What is the UK eIDAS Regulation?
The UK eIDAS Regulation generally defines an electronic signature as data in electronic form which is attached to or logically associated with other data in electronic form and which is used by the signatory to sign. The UK eIDAS Regulation recognises the following three levels of electronic signatures:
Simple: an electronic signature that does not meet the definition requirements for higher levels of electronic signature, i.e., Advanced or Qualified.
Advanced: an electronic signature that is (i) it is uniquely linked to the signatory; (ii) it is capable of identifying the signatory; (iii) it is created using electronic signature creation data that the signatory can, with a high level of confidence, use under the signatory’s sole control; and (iv) it is linked to the data signed in such a way that any subsequent change in the data is detectable.
Qualified: an advanced electronic signature created by a qualified electronic signature creation device and which is based on a qualified certificate for electronic signatures.
Because the UK eIDAS Regulation sets out minimal, not maximal, standards for electronic signatures, it has limited effect on pre-existing English law, given the already broad definition of electronic signatures that had been adopted in the Electronic Communications Act (ECA).
Electronic signature law - why was eIDAS created?

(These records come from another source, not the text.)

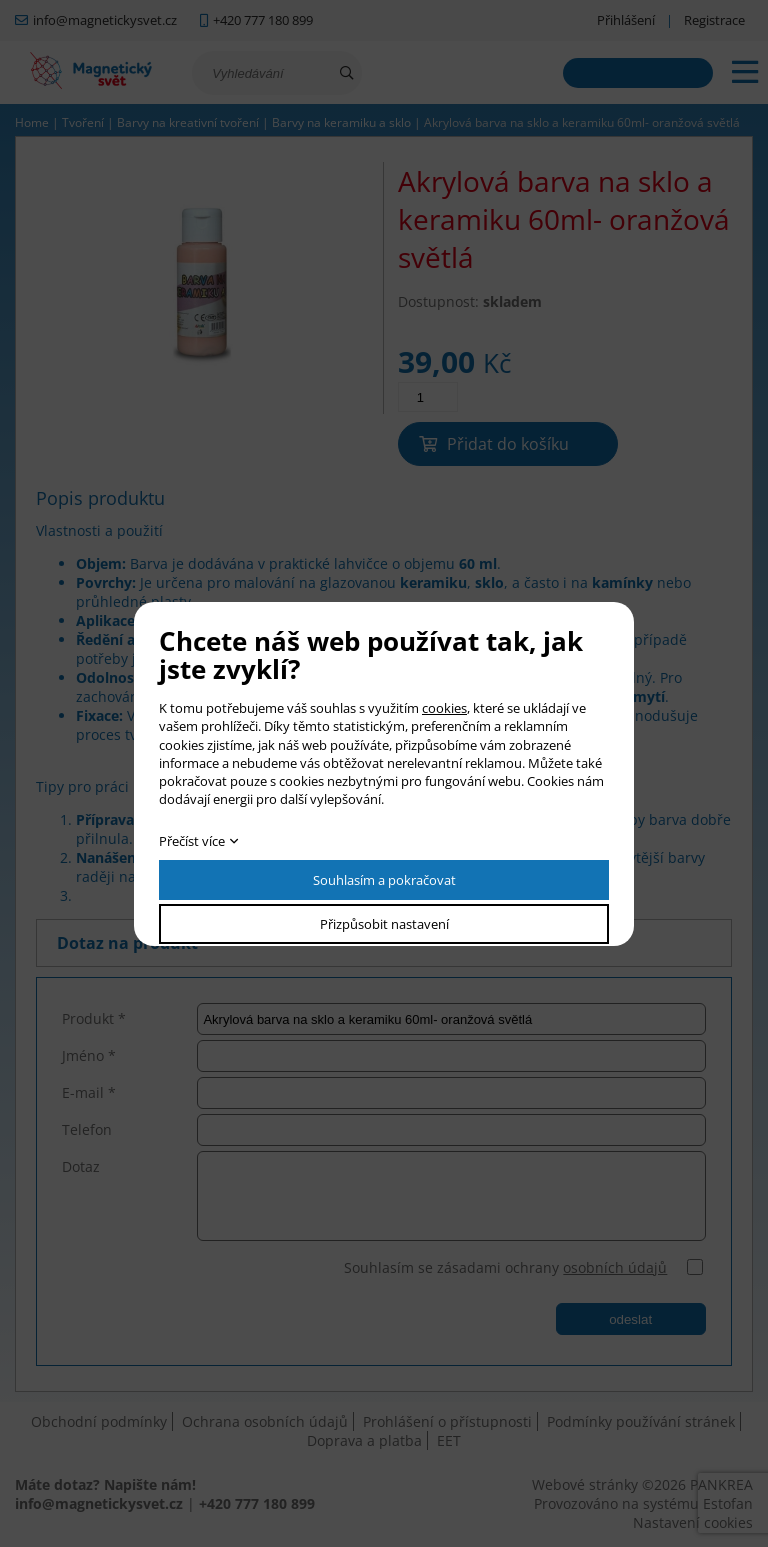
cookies (444, 708)
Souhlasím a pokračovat (384, 880)
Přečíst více (192, 841)
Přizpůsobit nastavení (384, 924)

The Regulation (EU) No. 910/2014 on electronic identification and trust services gave members of the European Union a way to conduct seamless digital transactions across countries – ultimately establishing a climate of trust for online and digital transactions throughout the EU. eIDAS set the stage for innovative development of e-signature solutions, therefore allowing commerce to flourish. It has allowed for the development of a wide range of technologies to authenticate signers, which businesses can take advantage of to the degree they deem necessary. ID verification is one such development. DocuSign’s Identify platform makes it easy for eSignature users to connect virtually any identification method to an agreement. Many companies are choosing to incorporate photo ID checks into electronic signing to drive up compliance and reduce risk.

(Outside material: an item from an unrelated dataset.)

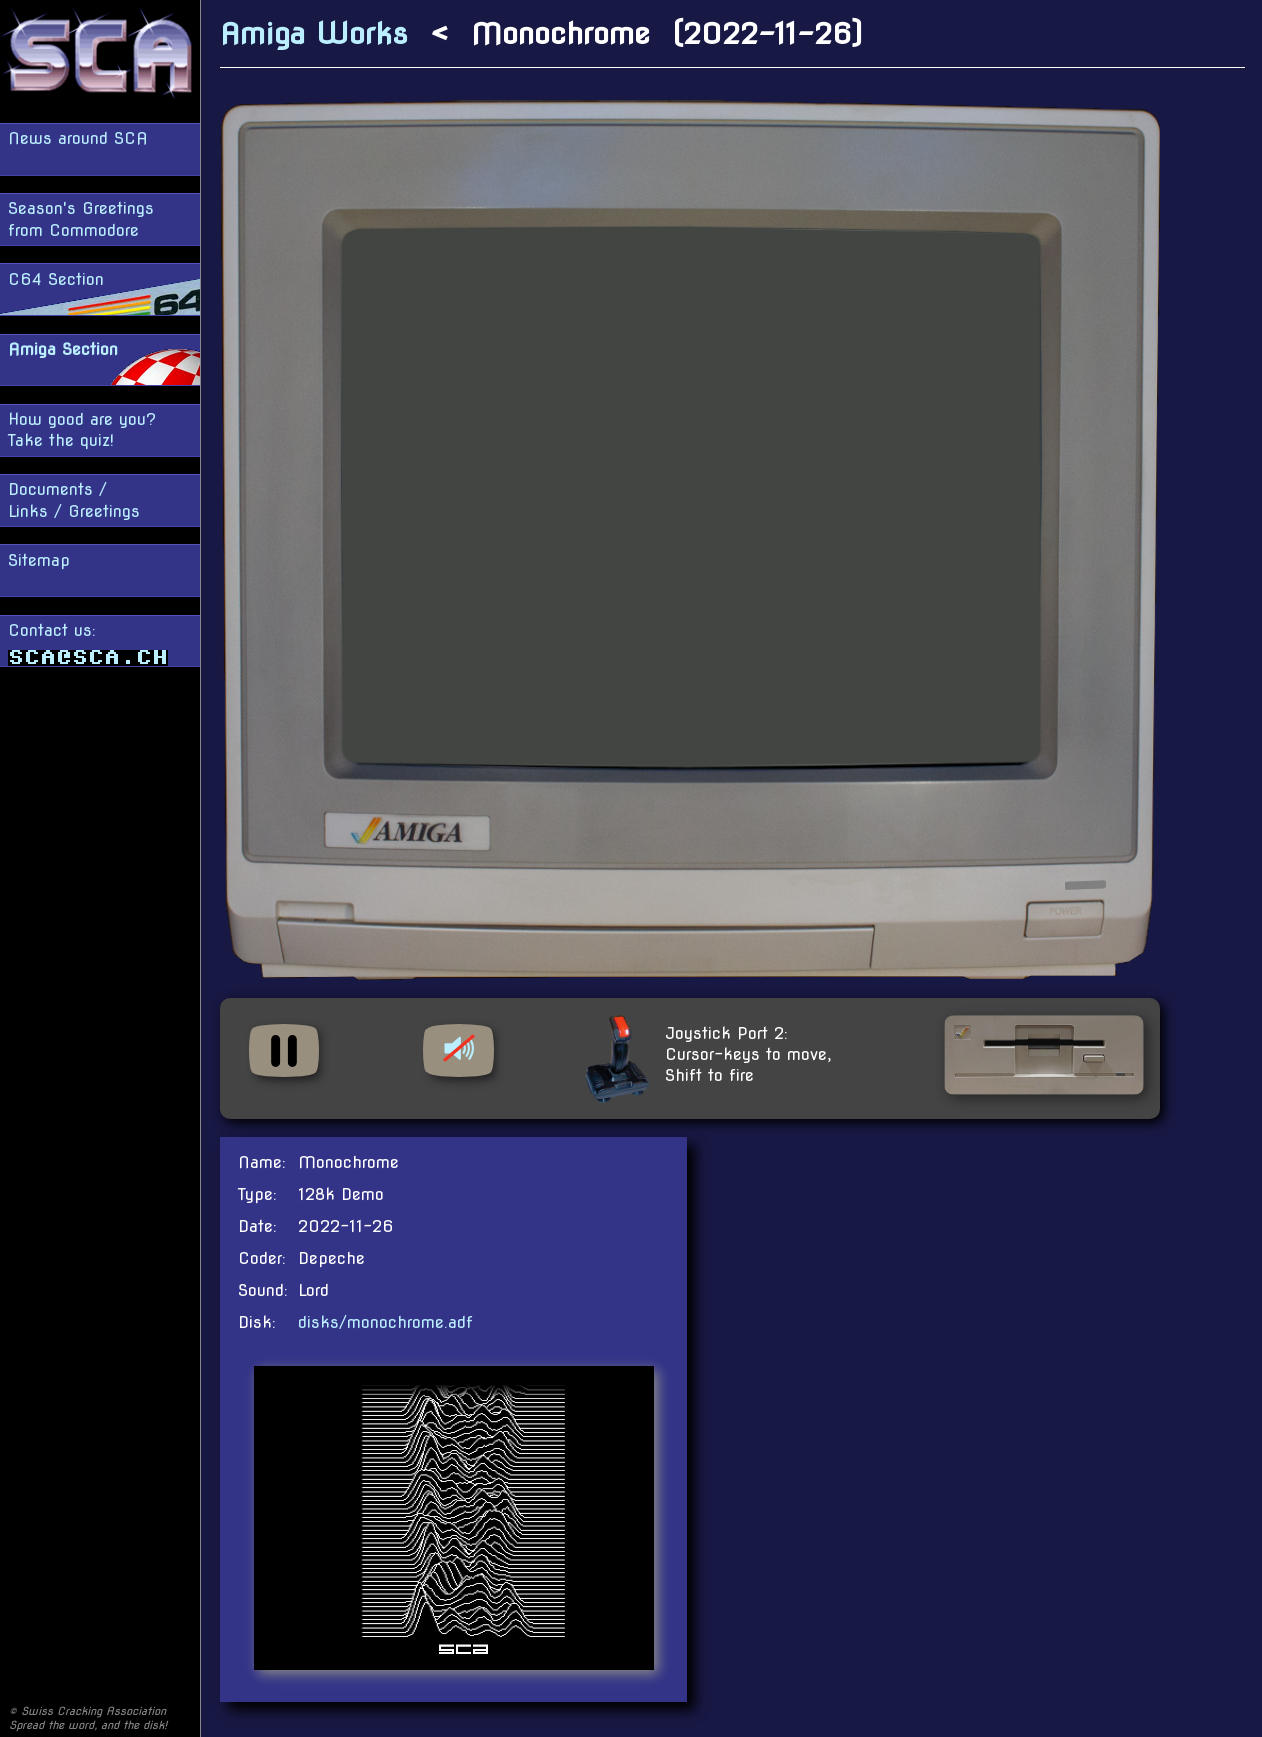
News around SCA (78, 138)
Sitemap (39, 560)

Take the Swedish law firm, Cederquist, for example. Under Swedish law, certain transactions or processes require an advanced level of electronic signature in compliance with Europe’s eIDAS regulation. This signature level can be achieved when combining a digital signature with the online Swedish Bank Verification. Integrating DocuSign eSignatures with online ID verification from the DocuSign Agreement Cloud has given Cederquist an edge in the legal sector.

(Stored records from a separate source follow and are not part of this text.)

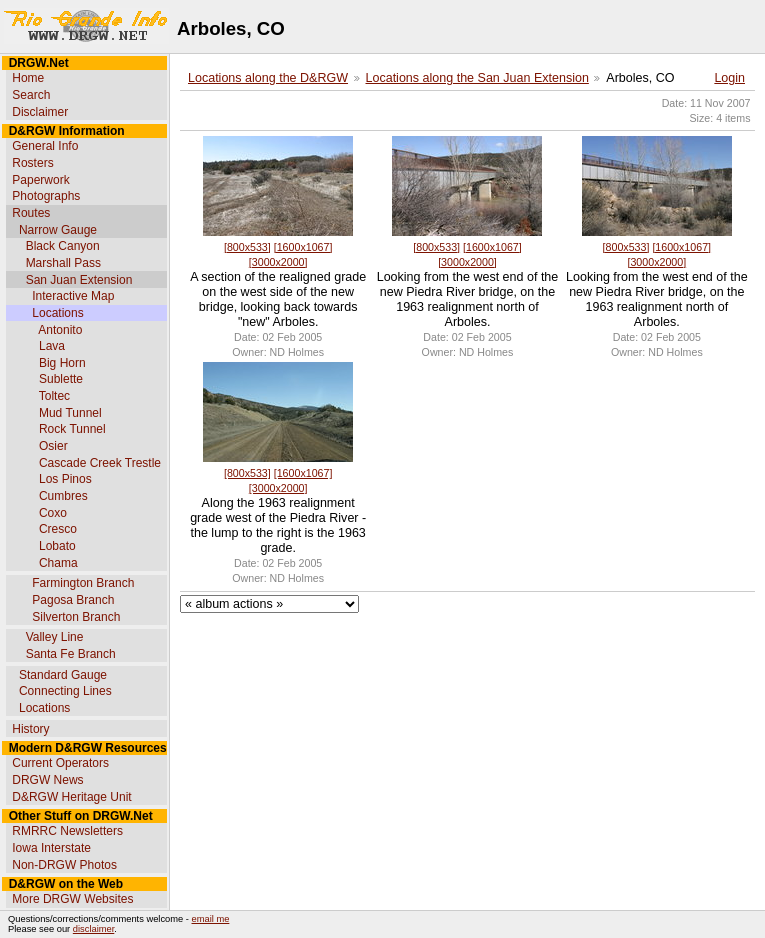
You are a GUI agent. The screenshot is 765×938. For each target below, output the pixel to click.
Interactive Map (73, 296)
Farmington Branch (83, 583)
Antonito (60, 330)
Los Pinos (65, 479)
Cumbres (63, 496)
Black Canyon (63, 246)
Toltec (54, 396)
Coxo (53, 513)
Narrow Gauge (58, 230)
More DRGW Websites (72, 899)
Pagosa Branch (73, 600)
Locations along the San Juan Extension (477, 78)
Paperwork (40, 180)
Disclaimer (40, 112)
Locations (57, 313)
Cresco (58, 529)
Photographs (46, 196)
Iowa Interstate (51, 848)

Electronic Signatures in the Future
The use of electronic signature platforms, such as DocuSign eSignature, is now a well-established business practice for many contracts and formal documents. Some documents, however, must comply with additional formalities. One particularly challenging situation is where deeds need to be executed, i.e. where there has typically been a legal requirement for the witness to be physically present with the signer that they’re witnessing for. Under English law, a deed can be validly signed and witnessed using an electronic signature platform, such as DocuSign eSignature, where the law allows electronic signing. DocuSign provides solutions for signing and witnessing the signature of deeds electronically based on specific requirements and use cases, including HMLR deeds. On July 27, 2020, the HMLR announced that it would accept witnessed electronic signatures (WES) with immediate effect to transition as quickly as possible to the use of Qualified Electronic Signatures. (more specifically, Qualified Electronic Signatures). UK law firm Hugh James completed the first-ever UK property deal utilising the DocuSign Qualified Electronic Signature (QES) solution in a pilot with HMLR. The future of agreement technology looks bright indeed.